ISBN-13: 9780134578897
Publisher: Addison-Wesley
Publication date: 01/03/2017
Series: Effective Software Development Series
Pages: 352
Sales rank: 1,236,337
Product dimensions: 6.90(w) x 9.00(h) x 0.60(d)

About the Author

John L. Viescas is an independent database consultant with more than 45 years of experience. He began his career as a systems analyst, designing large database applications for IBM mainframe systems. He spent six years at Applied Data Research in Dallas, Texas, where he directed a staff of more than 30 people and was responsible for research, product development, and customer support of database products for IBM mainframe computers. While working at Applied Data Research, John completed a degree in business finance at the University of Texas at Dallas, graduating cum laude.
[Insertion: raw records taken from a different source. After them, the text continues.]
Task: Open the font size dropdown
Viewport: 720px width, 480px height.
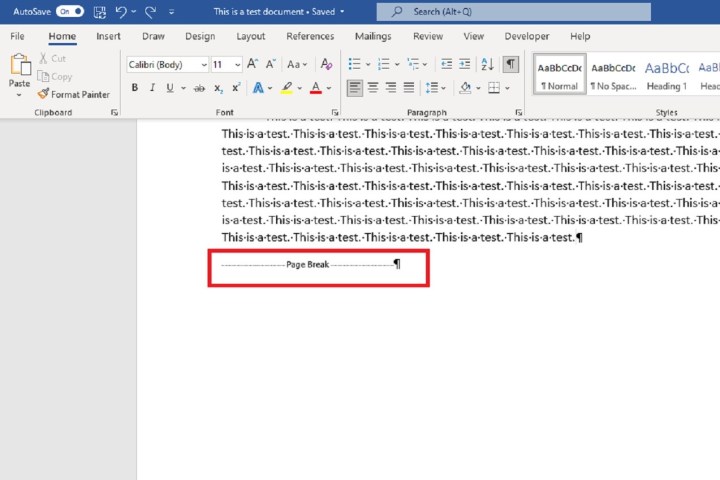Action: (223, 64)
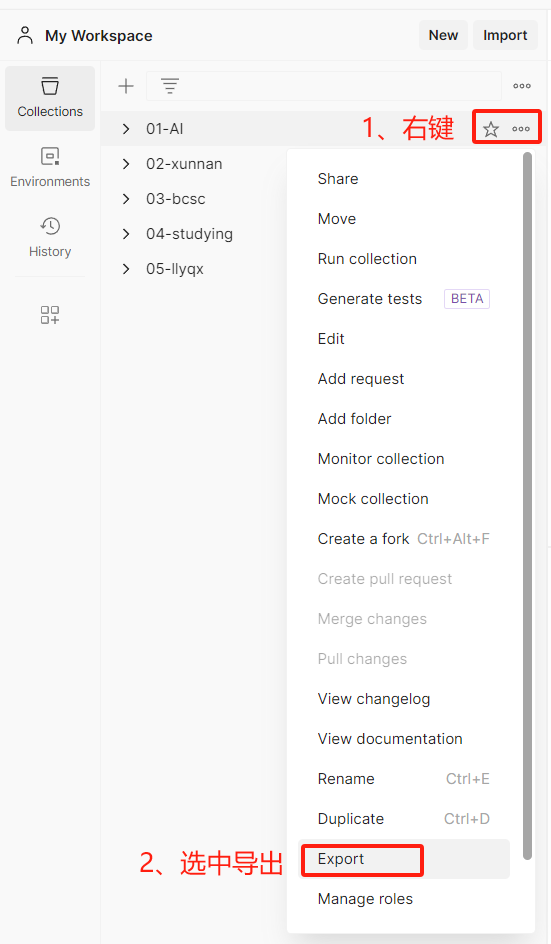Open the top-right sidebar more options dots
551x944 pixels.
click(x=522, y=86)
John joined Tandem Computers, Inc., in 1988, where he was responsible for the development and implementation of database marketing programs in Tandem’s U.S. Western Sales region. He developed and delivered technical seminars on Tandem’s relational database management system, NonStop SQL. John wrote his first book, A Quick Reference Guide to SQL (Microsoft Press, 1989), as a research project to document the similarities in the syntax among the ANSI-86 SQL standard, IBM’s DB2, Microsoft’s SQL Server, Oracle Corporation’s Oracle, and Tandem’s NonStop SQL. He wrote the first edition of Running Microsoft® Access (Microsoft Press, 1992) while on sabbatical from Tandem. He has since written four editions of Running, three editions of Microsoft® Office Access Inside Out (Microsoft Press, 2003, 2007 and 2010—the successor to the Running series), and Building Microsoft® Access Applications (Microsoft Press, 2005). He is also the best-selling author of SQL Queries for Mere Mortals®, Third Edition (Addison-Wesley, 2014). John currently holds the record for the most consecutive years being awarded MVP from Microsoft, having received the award from 1993-2015. John makes his home with his wife of more than 30 years in Paris, France.

Douglas J. Steele has been working with computers, both mainframe and PC, for almost 45 years. (Yes, he did use punch cards in the beginning!) He worked for a large international oil company for more than 31 years before retiring in 2012. Databases and data modeling were a focus for most of that time, although he finished his career by developing the SCCM task sequence to roll Windows 7 out to over 100,000 computers worldwide.

Recognized by Microsoft as an MVP (Most Valuable Professional) for more than 16 years, Doug has authored numerous articles on Access, was co-author of Access Solutions: Tips, Tricks, and Secrets from Microsoft Access MVPs (Wiley Publishing, 2010), and has been technical editor for a number of books.

Doug holds a master’s degree in systems design engineering from the University of Waterloo (Ontario, Canada), where his research centered on designing user interfaces for non-traditional computer users. (Of course, this was in the late ’70s, so few people were traditional computer users at the time!) This research stemmed from his background in music (he holds an associateship in piano performance from the Royal Conservatory of Music, Toronto). He is also obsessed with beer, and is a graduate of the brewmaster and brewery operations management program at Niagara College (Niagara-on-the-Lake, Ontario).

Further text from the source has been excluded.